**About this exercise**
Write only the number of lines below in which "width" occurs.

##########

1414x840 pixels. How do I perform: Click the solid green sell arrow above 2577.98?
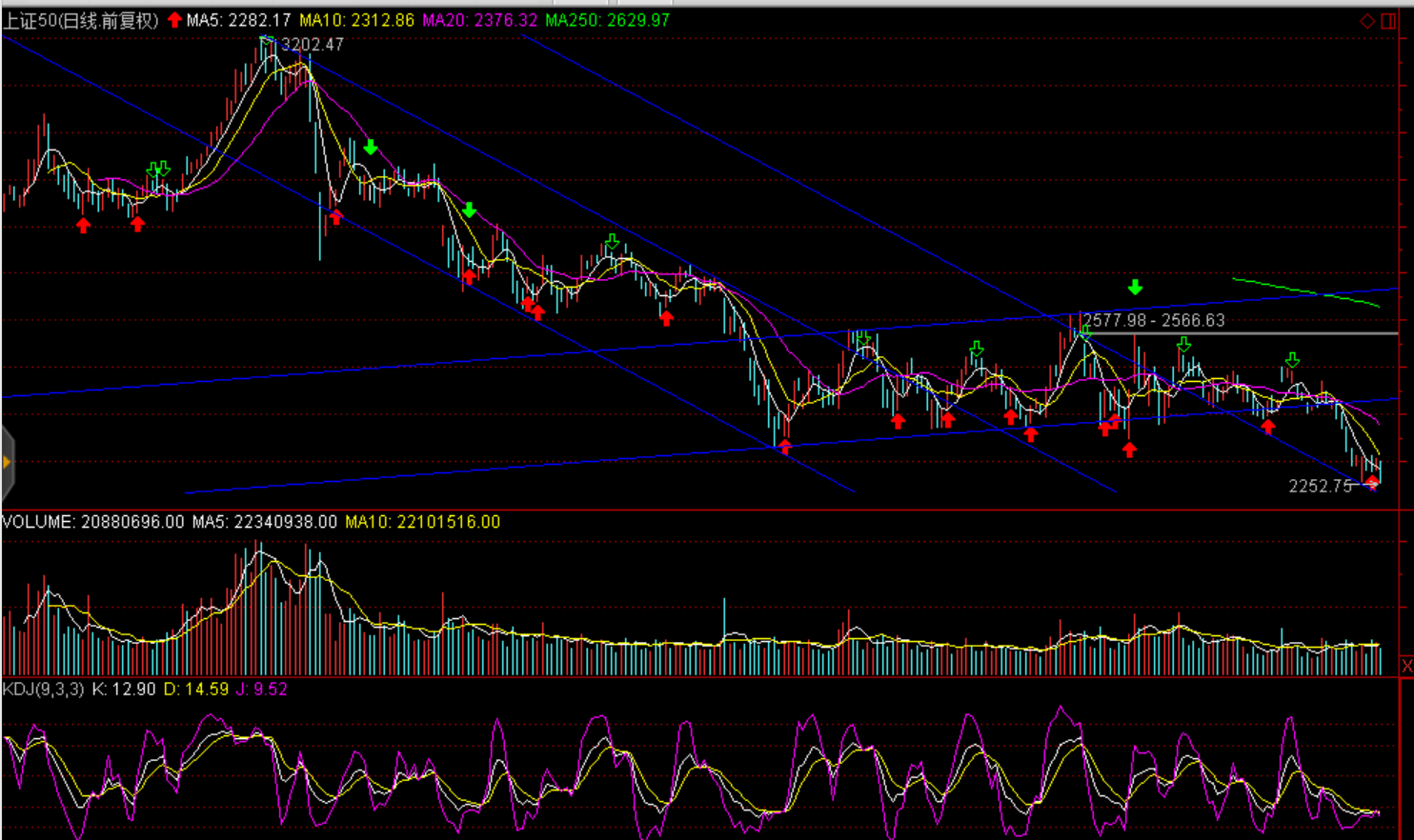pyautogui.click(x=1135, y=287)
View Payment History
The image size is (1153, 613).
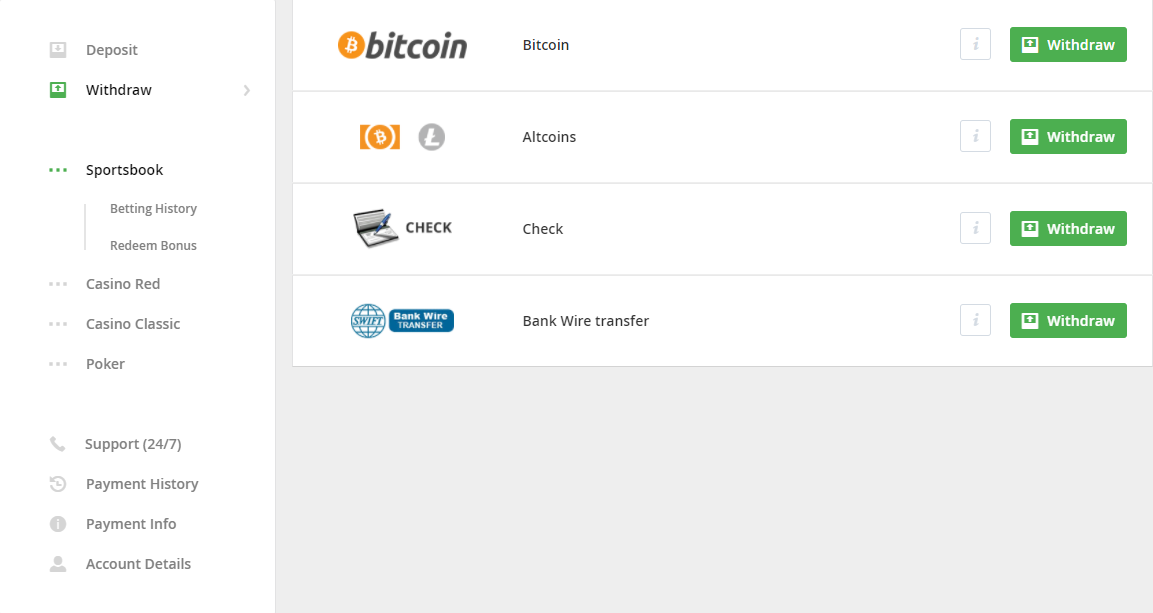(142, 484)
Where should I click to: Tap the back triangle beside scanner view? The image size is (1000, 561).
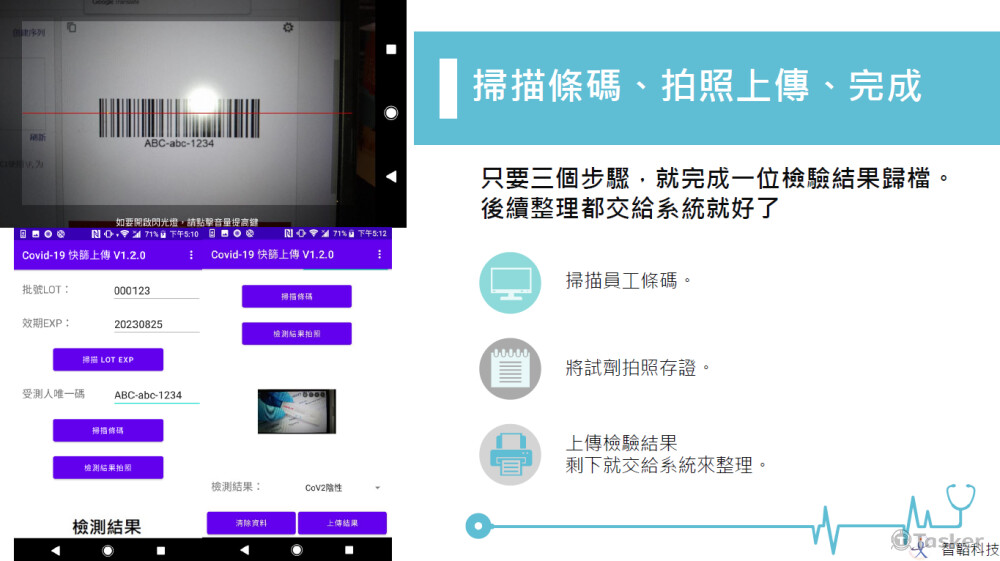(391, 176)
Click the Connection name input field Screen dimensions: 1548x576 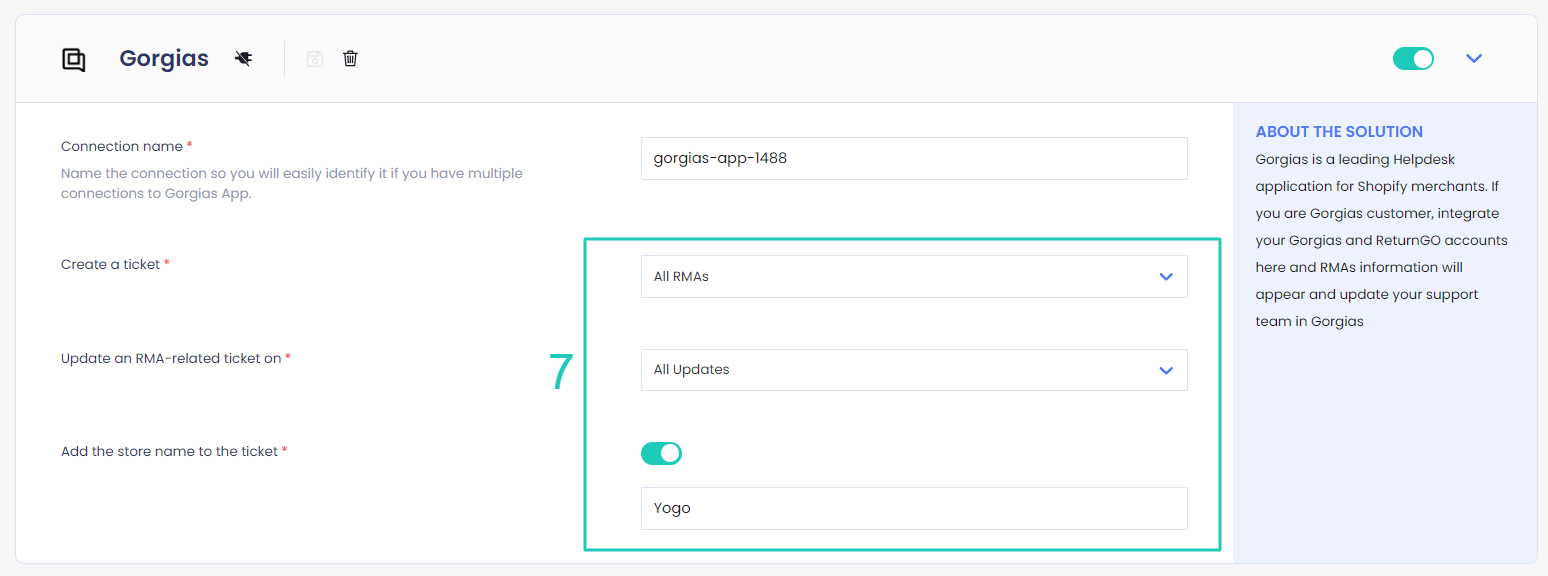pyautogui.click(x=913, y=158)
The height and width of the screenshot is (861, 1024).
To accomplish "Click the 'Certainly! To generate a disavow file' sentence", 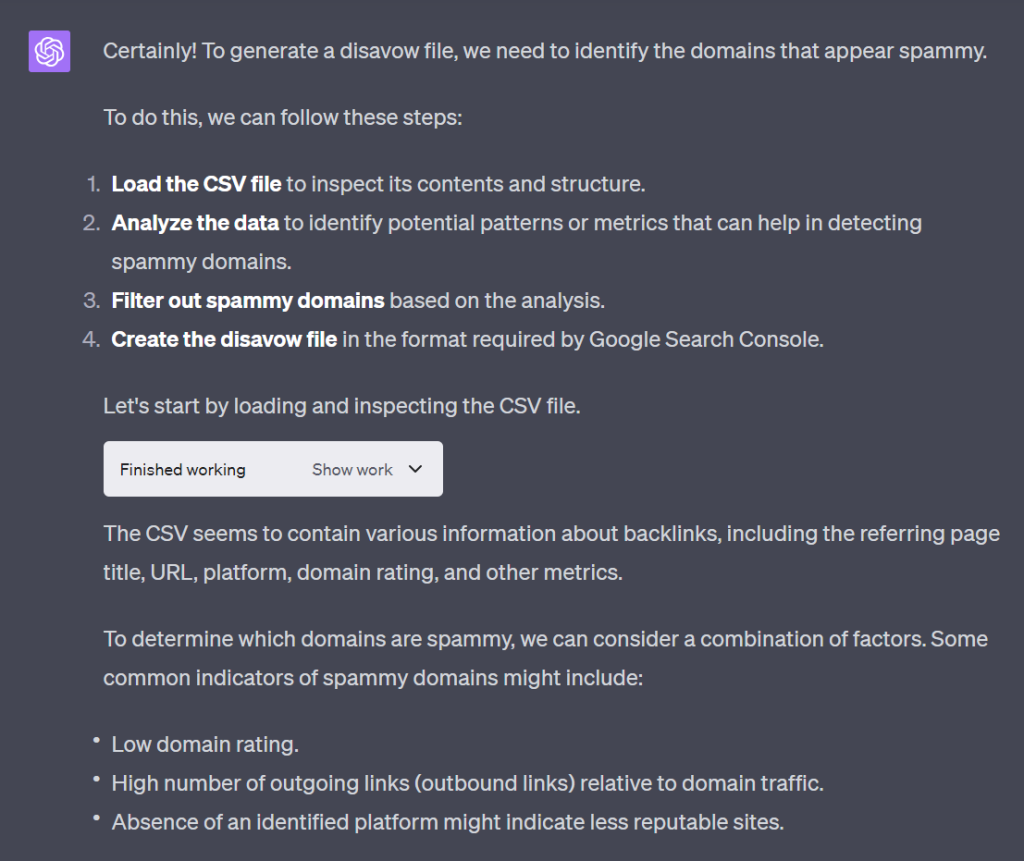I will [545, 51].
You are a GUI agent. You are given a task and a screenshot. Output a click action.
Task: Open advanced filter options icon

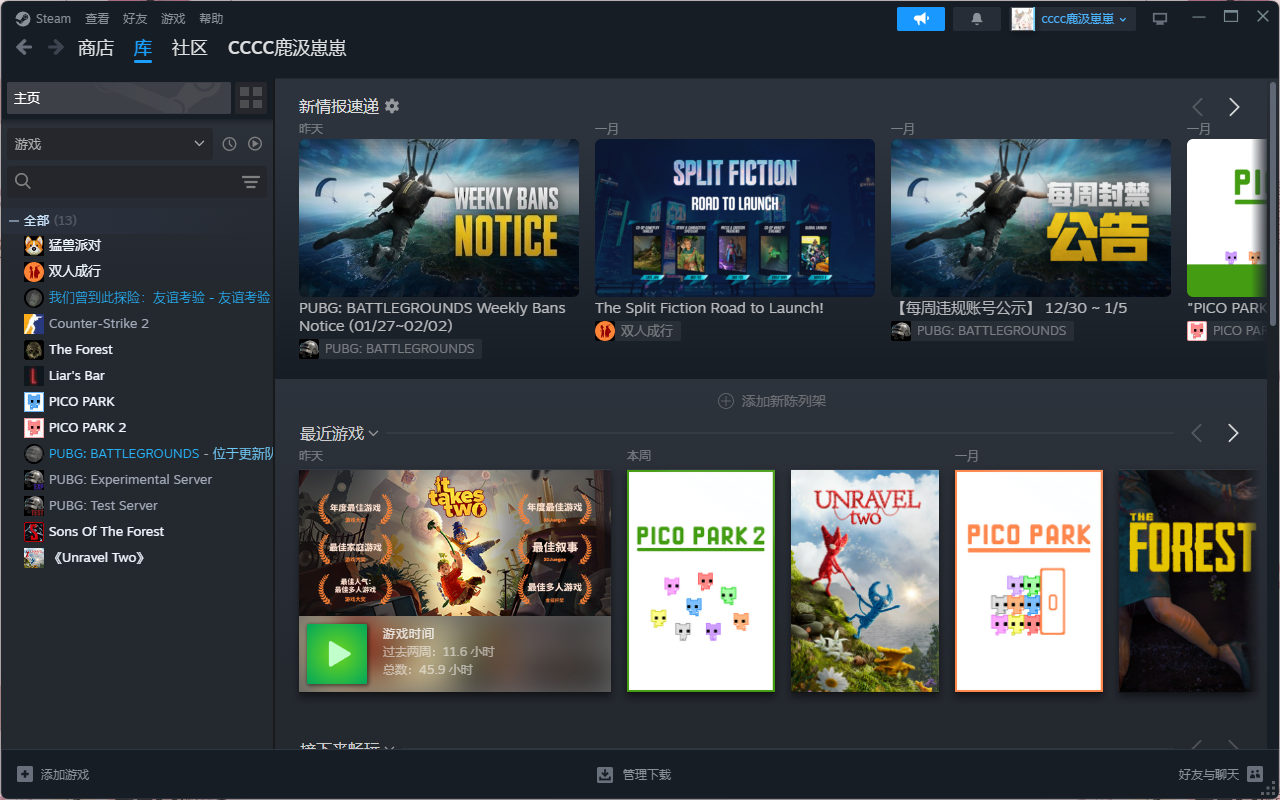250,181
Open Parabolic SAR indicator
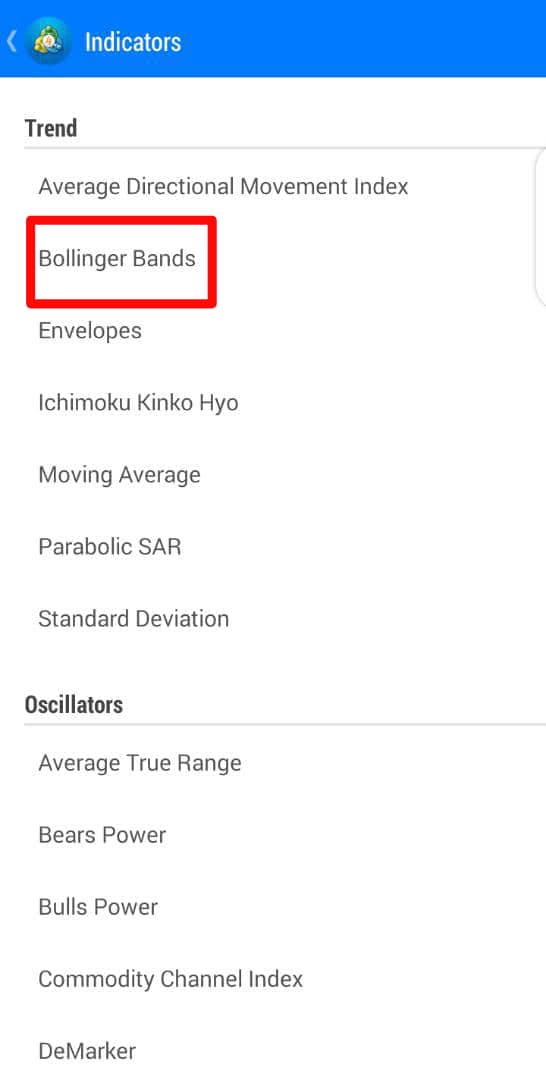546x1080 pixels. click(273, 547)
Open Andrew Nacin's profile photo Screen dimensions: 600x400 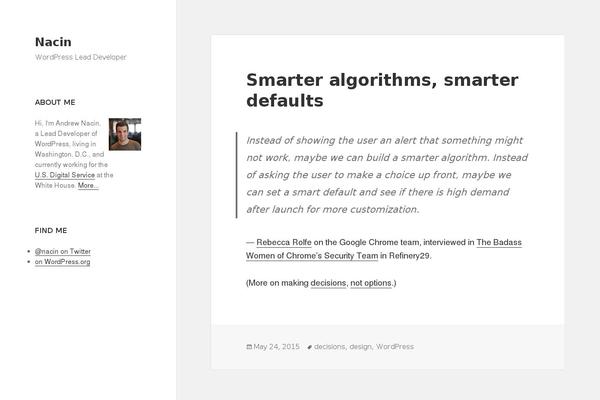click(x=125, y=134)

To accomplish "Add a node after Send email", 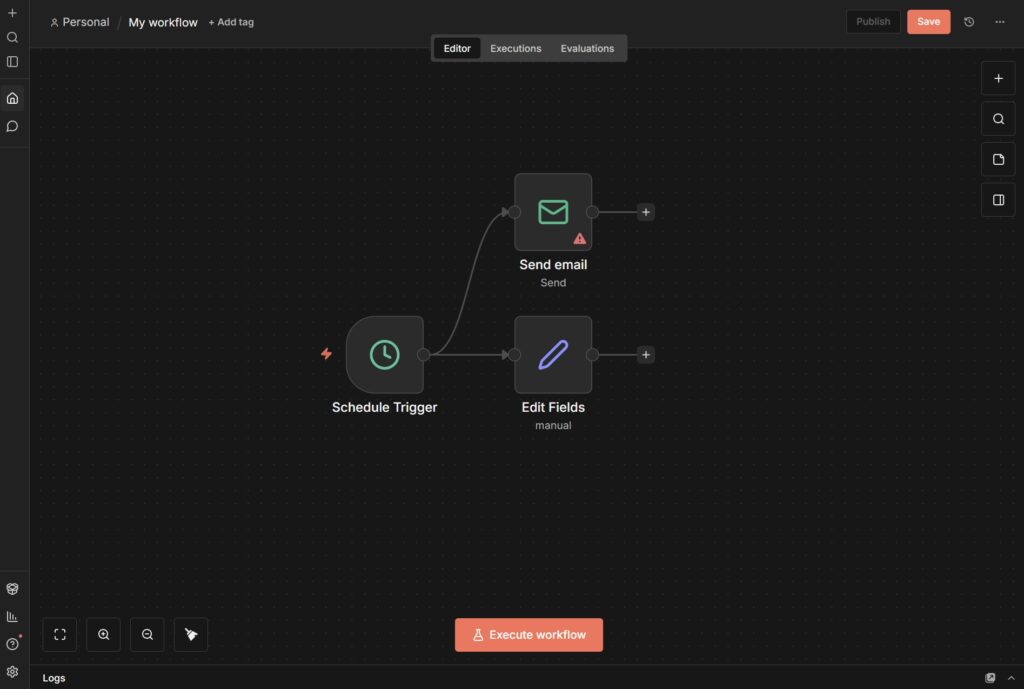I will (646, 212).
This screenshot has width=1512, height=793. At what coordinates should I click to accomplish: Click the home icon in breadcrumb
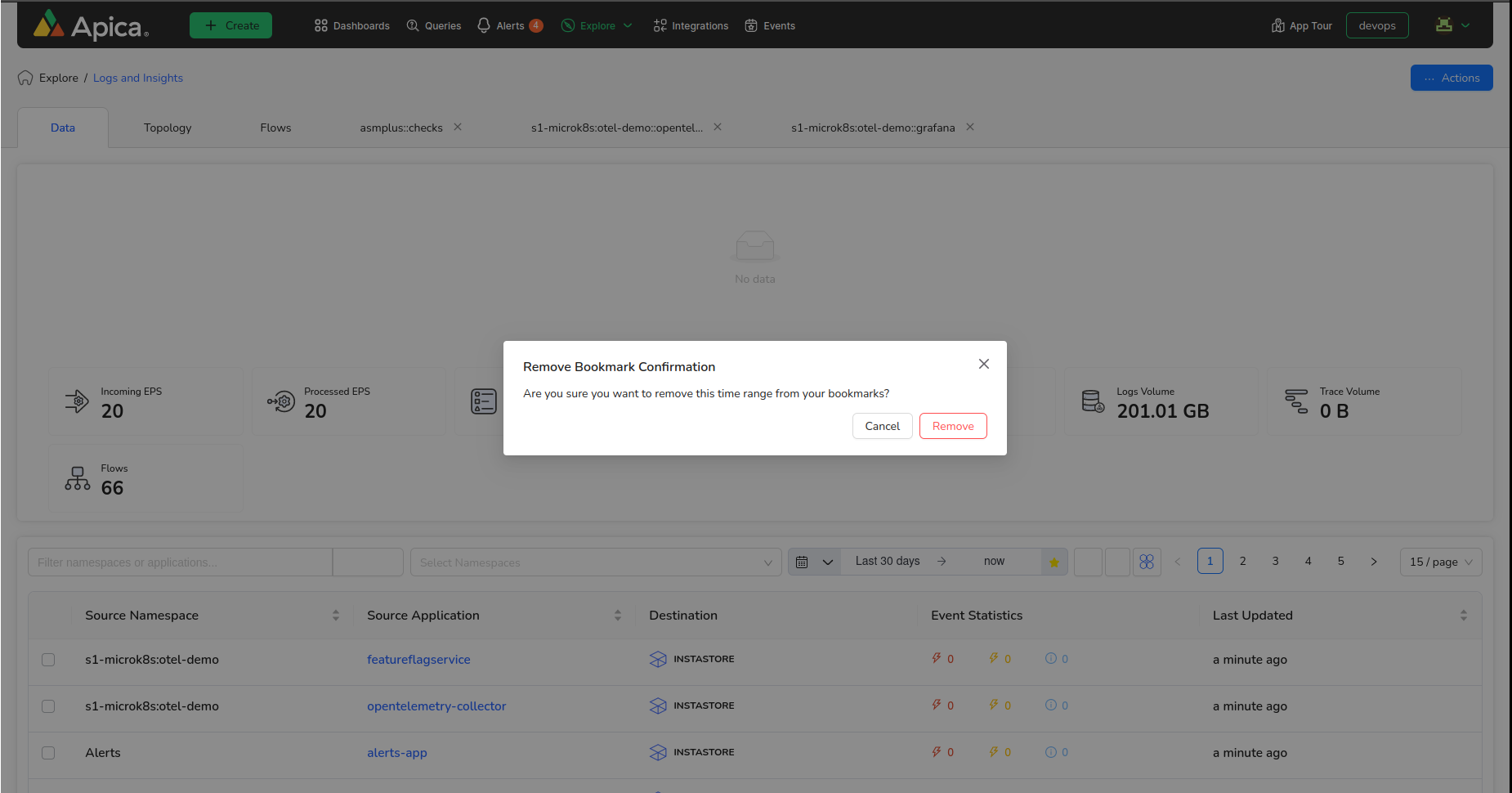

##########

**Output of the exercise**
2